As someone from the rendering side of GPU stuff, what exactly is the point of RO...

currymj · 2025-01-21T04:39:54 1737434394

users mainly use PyTorch and Jax and these days rarely write CUDA code.

however separately, installing drivers and the correct CUDA/CuDNN libraries is the responsibility of the user. this is sometimes slightly finicky.

with ROCm, the problem is that 1) PyTorch/Jax don't support it very well, for whatever reason which may be partly to do with the quality of ROCm frustrating PyTorch/Jax devs, 2) installing drivers and libraries is a nightmare. it's all poorly documented and constantly broken. 3) hardware support is very spotty and confusing.

jms55 · 2025-01-21T05:18:43 1737436723

PyTorch and Jax, good to know.

Why do they have ROCm/CUDA backends in the first place though? Why not just Vulkan?

currymj · 2025-01-21T16:26:32 1737476792

it's an interesting question. the unhelpful answer is Vulkan didn't exist when Tensorflow, PyTorch (and Torch, its Lua-based predecessor) were taking off and building GPU support. Apparently PyTorch did at one point prototype a Vulkan backend but abandoned it.

My own experience is that half-assed knowledge of C/C++, and a basic idea of how GPUs are architected, is enough to write a decent custom CUDA kernel. It's not that hard to do. No idea how I would get started with Vulkan, but I assume it would require a lot more ceremony, and that writing compute shaders is less intuitive.

there is also definitely a "worse is better" effect in this area. there are some big projects that tried to be super general and cover all use cases and hardware. but a time-crunched PhD student or IC just needs something they can use now. (even Tensorflow, which was relatively popular compared to some other projects, fell victim to this.)

George Hotz seems like a weird guy in some respects, but he's 100% right that in ML it is hard enough to get anything working at all under perfect conditions, you don't need fighting with libraries and build tools on top of that, or the mental overhead of learning how to use this beautiful general API that supports 47 platforms you don't care about.

except also "worse is better is better" -- e.g. because they were willing to make breaking changes and sacrifice some generality, Jax was able to build something really cool and innovative.

omcnoe · 2025-01-21T06:48:18 1737442098

CUDA has first mover advantage, and provides a simpler higher level compute API for library maintainers compared to Vulkan.

pjmlp · 2025-01-21T09:00:24 1737450024

Vulkan doesn't do C++, rather GLSL and HLSL, nor has good tooling for the few prototypes that target SPIR-V.

pjmlp · 2025-01-21T08:59:07 1737449947

Vulkan doesn't do C++ as shading language for example, there are some backend attempts to target SPIR-V, but it still is early days and nowhere close of having the IDE integration, graphical debugging tools and rendering libraries that CUDA enjoys.

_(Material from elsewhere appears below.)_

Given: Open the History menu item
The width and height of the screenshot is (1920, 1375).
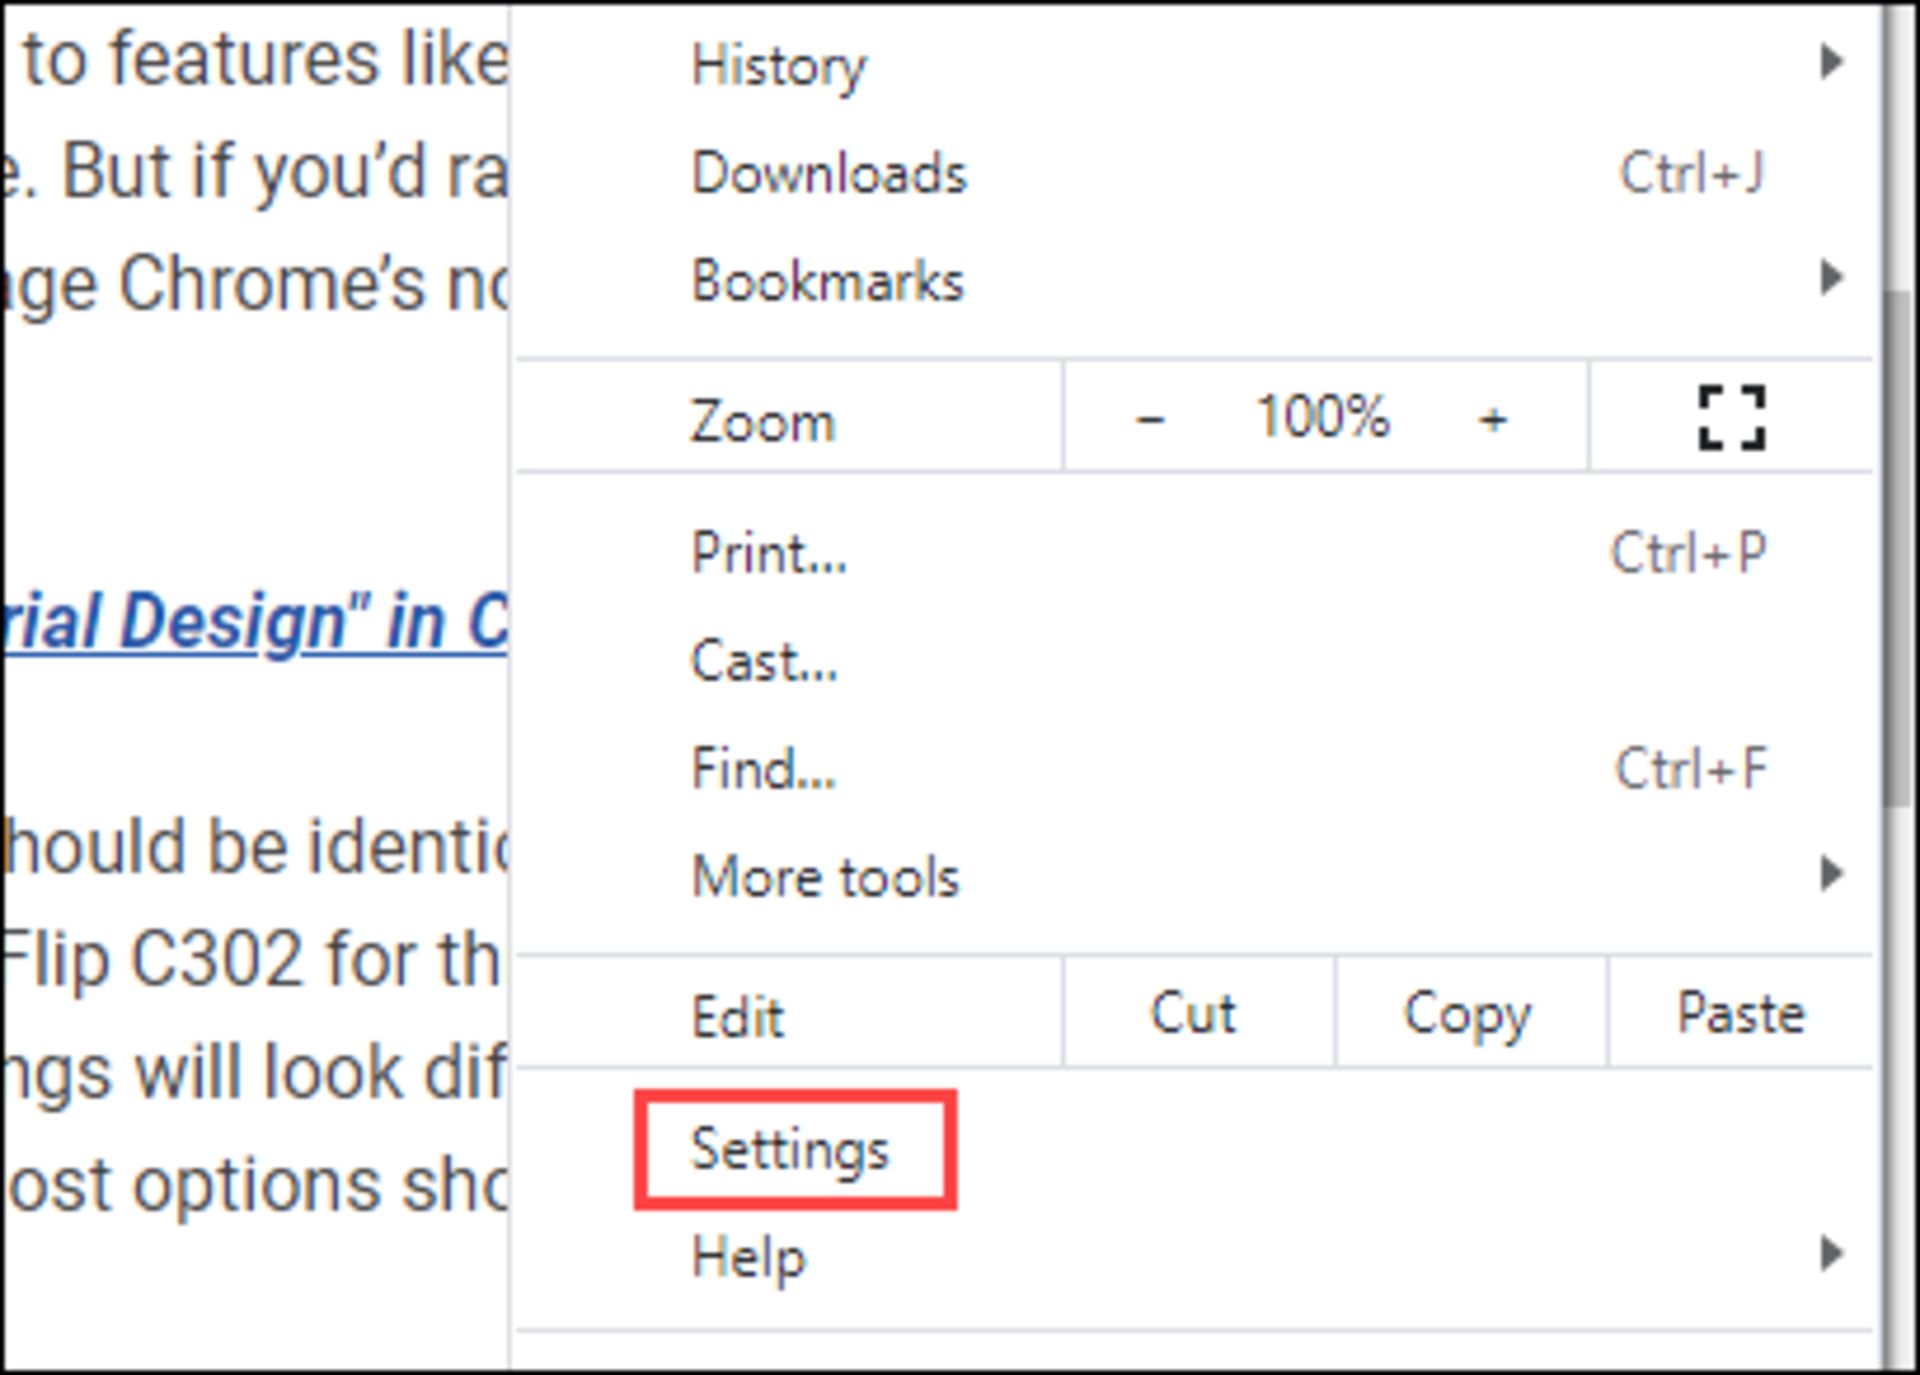Looking at the screenshot, I should click(x=779, y=65).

Examples of rendering solutions using CUDA,

https://www.nvidia.com/en-us/design-visualization/solutions/...

https://home.otoy.com/render/octane-render/

It is definitely ergonomics and tooling.

JonChesterfield · 2025-01-21T10:20:34 1737454834

Cuda the language is an antique dialect of C++ with a vectorisation hack. It's essentially what you get if you take an auto-vectoriser and turn off the correctness precondition, defining the correct semantics to be that which you get if you ignore dataflow. This was considered easier to program with than vector types and intrinsics.

Cuda the ecosystem is a massive pile of libraries for lots of different domains written to make it easier to use GPUs to do useful work. This is perhaps something of a judgement on how easy it is to write efficient programs using cuda.

ROCm contains a language called HIP which behaves pretty similarly to Cuda. OpenCL is the same sort of thing as well. It also contains a lot of library code, in this case because people using Cuda use those libraries and don't want to reimplement them. That's a bit of a challenge because nvidia spent 20 years writing these libraries and is still writing more, yet amd is expected to produce the same set in an order of magnitude less time.

If you want to use a GPU to do maths, you don't actually need any of this stuff. You need the GPU, something to feed it data (e.g. a linux host) and some assembly. Or LLVM IR / freestanding c++ if you prefer. This whole cuda / rocm thing really is intended to make them easier to program.